Data entries >>
──────────────────────────────

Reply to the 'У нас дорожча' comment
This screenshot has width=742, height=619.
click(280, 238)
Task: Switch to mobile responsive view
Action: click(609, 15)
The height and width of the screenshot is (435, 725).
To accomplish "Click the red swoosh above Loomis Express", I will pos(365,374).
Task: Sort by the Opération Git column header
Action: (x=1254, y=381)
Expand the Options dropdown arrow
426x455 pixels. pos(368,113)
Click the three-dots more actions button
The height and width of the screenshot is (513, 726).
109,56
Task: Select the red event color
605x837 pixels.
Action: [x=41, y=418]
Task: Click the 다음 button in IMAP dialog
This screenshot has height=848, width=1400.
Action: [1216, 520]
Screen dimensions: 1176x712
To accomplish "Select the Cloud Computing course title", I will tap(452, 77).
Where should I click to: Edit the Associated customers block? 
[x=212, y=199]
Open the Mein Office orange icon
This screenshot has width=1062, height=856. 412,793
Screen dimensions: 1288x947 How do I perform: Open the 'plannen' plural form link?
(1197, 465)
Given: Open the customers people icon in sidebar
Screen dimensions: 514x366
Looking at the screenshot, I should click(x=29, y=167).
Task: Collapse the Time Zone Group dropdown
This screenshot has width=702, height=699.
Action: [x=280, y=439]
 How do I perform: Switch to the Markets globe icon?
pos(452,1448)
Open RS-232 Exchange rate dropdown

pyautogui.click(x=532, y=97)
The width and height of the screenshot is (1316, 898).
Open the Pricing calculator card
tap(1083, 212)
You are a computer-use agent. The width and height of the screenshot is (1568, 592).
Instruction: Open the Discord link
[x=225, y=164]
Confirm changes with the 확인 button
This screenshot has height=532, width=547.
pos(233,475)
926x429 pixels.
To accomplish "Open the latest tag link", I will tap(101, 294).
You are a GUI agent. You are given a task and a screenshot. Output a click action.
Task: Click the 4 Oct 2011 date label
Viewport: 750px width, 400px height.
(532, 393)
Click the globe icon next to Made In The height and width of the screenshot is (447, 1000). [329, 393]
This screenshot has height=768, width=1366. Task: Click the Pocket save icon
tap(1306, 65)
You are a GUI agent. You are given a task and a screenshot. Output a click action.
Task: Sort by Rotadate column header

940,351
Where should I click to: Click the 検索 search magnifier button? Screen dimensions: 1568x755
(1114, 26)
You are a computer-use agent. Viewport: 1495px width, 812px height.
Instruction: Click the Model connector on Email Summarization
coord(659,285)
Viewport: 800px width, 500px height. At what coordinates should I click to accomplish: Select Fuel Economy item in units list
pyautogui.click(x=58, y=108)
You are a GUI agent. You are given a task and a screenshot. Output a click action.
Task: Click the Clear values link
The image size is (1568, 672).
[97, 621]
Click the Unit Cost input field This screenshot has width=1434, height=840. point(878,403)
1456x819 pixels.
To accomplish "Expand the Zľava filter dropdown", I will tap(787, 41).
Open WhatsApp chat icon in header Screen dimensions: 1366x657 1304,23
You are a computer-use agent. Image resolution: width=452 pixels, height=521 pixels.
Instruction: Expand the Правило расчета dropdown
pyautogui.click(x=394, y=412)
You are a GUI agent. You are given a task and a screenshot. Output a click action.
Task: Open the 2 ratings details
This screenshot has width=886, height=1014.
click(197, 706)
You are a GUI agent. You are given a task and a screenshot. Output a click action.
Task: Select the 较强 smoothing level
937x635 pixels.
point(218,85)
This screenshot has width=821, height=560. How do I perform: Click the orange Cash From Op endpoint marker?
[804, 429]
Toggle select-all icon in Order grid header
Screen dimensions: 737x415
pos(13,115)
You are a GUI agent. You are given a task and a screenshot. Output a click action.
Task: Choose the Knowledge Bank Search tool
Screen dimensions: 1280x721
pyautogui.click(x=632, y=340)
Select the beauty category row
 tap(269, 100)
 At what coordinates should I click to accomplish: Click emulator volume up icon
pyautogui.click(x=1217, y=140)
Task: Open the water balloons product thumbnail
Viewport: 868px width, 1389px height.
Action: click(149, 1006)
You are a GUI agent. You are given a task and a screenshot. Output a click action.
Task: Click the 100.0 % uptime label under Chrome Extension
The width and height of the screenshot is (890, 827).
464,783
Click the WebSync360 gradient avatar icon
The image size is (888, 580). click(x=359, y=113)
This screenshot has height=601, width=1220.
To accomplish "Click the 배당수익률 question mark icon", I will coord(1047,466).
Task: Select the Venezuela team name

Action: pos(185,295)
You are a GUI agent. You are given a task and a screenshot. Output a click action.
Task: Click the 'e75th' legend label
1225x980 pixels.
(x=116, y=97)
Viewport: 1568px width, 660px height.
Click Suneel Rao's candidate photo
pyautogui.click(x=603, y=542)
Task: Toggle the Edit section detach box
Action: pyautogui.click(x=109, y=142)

──────────────────────────────

STATED PROBLEM >> Format everything from the line containing "Open WhatsApp chat" down to the line containing "pos(13,115)" as a JSON list of strings, one string per line and no blank lines.

SOLUTION >>
[
  "Open WhatsApp chat icon in header Screen dimensions: 1366x657 1304,23",
  "You are a computer-use agent. Image resolution: width=452 pixels, height=521 pixels.",
  "Instruction: Expand the Правило расчета dropdown",
  "pyautogui.click(x=394, y=412)",
  "You are a GUI agent. You are given a task and a screenshot. Output a click action.",
  "Task: Open the 2 ratings details",
  "This screenshot has width=886, height=1014.",
  "click(197, 706)",
  "You are a GUI agent. You are given a task and a screenshot. Output a click action.",
  "Task: Select the 较强 smoothing level",
  "937x635 pixels.",
  "point(218,85)",
  "This screenshot has width=821, height=560. How do I perform: Click the orange Cash From Op endpoint marker?",
  "[804, 429]",
  "Toggle select-all icon in Order grid header",
  "Screen dimensions: 737x415",
  "pos(13,115)"
]